It’s not a fact that there are so many movies tells about mental illness. The most difficult to make is about the multiple personalities and how the actor can play both characters in turn. After his success in “The Visit”, M. Night Shyamalan strikes again in this second series of the Eastrail 177 trilogy. The two personality characters have become a normal thing. It has been used as a concept in several movies. But, what if about the 23 personalities in one body? This movie explores McAvoy’s psychology what states and imagination in its mind.
Talking about Kevin Wendell as James McAvoy, he’s so great when having a deep viewpoint. Sometimes he is funny, terrifying, and sad. Apart from not of all, he represents 23 personalities. “Split” could only highlight the four characters. No more than that. From his role to Dennis as an obsessive-compulsive person, Hedwig as a 9-year-old innocent kid, Patricia with her flamboyant feminine side with his thick British accents, and Barry as an artist and fashionable.
Imagine if James McAvoy won an Oscar in this case where Oscar would provide 23 awards for one person in 23 characters. It’s funny, I think. James McAvoy is great at this movie because he’s really strong to portray those characters in turn. We learn about his character, past, and other diverse traits in him. But, the most dominant of all is Hedwig. I think he is the most unique. I laughed out loud every he changes of his character. But, this movie always keeps its seriousness. Sometimes funny but sometimes serious especially at the dance scene and others. His alter ego keeps him haunting up to fill those 23 characters in the same memory. We as the audience also need some imagination in order to imagine these characters meeting at the same place.
As the opening scene opened with the abduction of three teenage girls by Kevin, they were held captive in the basement. They were so confused because this man always changed his clothes and his behavior. Made him so weird. We learn about this movie and suggest, what is the purpose of this abduction? As the story progresses, the movie used a non-linear style. We understand how Kevin’s character relates to Dr. Fletcher as a psychologist.
Speaking of Dr. Fletcher, Betty Buckley deserves at this point. She can control the situation from Kevin’s character. She can guess his mind and trying to learn the characteristics of each character. The scene when she tries to guess who the character he is talking to is such a mindblowing scene. She knows so well the way he speaks, gesture, and characteristics.
Although viewers were focused on by the three teenagers at the first, the most notable of the three teenagers were Anya Taylor-Joy as Casey Cooke. Speaking about Anya, she is doing a great job in this movie from her calm appearance as if someone had so many dark flashbacks. Her expression was so afraid, but she did it together with James McAvoy. Yet, it’s not weird that I like to find it when her expression always astonished by something she sees. She’s often found like she only being silence for a few seconds. Not make any decision when she saw James changing his characters frequently. We learn about Casey why she can be so calm.

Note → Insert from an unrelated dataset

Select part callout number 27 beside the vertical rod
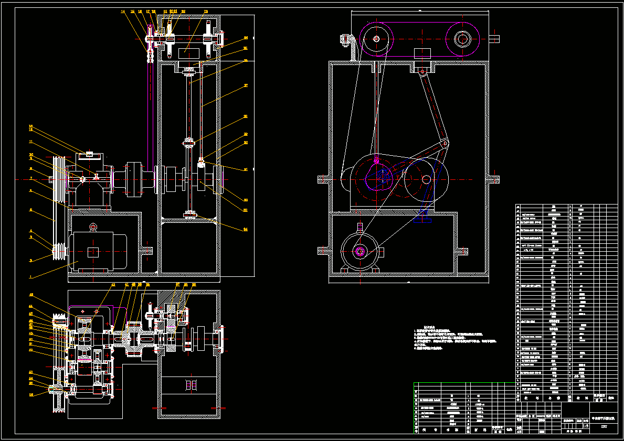The height and width of the screenshot is (441, 624). pyautogui.click(x=246, y=85)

The movie will tell you about the differences between the current time and Casey’s vivid flashback. But, we immediately understand it as seen in the end. As M. Night Shyamalan often adds a twist at the end of his movies by combining a powerful fiction element, this doesn’t seem too memorable in such a way. The ending credit is my most personal favorite when David Dunn showed it as a cameo from “Unbreakable“. I feel like my nerd side surfaces from the ashes. This movie combines both realistic and fictional elements. It’s not what you expect but the plot is unpredictable.
The background is somewhat similar to “10 Cloverfield Lane”, “Room”, and “12 Angry Man”. In this case, “12 Angry Men” doesn’t apply too much but is the same as “10 Cloverfield Lane” with “Room”. Both used one room with the outside environment at the end of the movie. “Split” went on and on in each scene when Kevin visited his psychiatric and Casey’s flashback. The humor is likely and the thriller element is so dominating. Plus, West Dylan Thordson’s score maintains the suspense-thriller atmosphere. As if it’s more than a psychological thriller. There is some drama in it but not too much.
One of my minor problems with this movie is the pace. Maybe, it’s just me but the movie seems to have unnecessary segments. The conflict immediately explained at the beginning of the movie. Along with the interesting and main points. However, this movie always felt step by step. Two main characters besides Casey are also pointless. The two of them are forgettable. But sometimes, they were the most focused on.
“Split” is one interesting point to put inside. James McAvoy as 23 personalities deserves an award as a lead actor. The problem is the rest of the characters are not too explained. Anya Taylor-Joy was so superb along with Betty Buckley as a side plot. They both seemed to have their own story for James McAvoy. They performed an important role in each of them. “It’s not as memorable when talking about a twist. I don’t find things like those but this movie is such an absolute trick that M. Night Shyamalan has directed.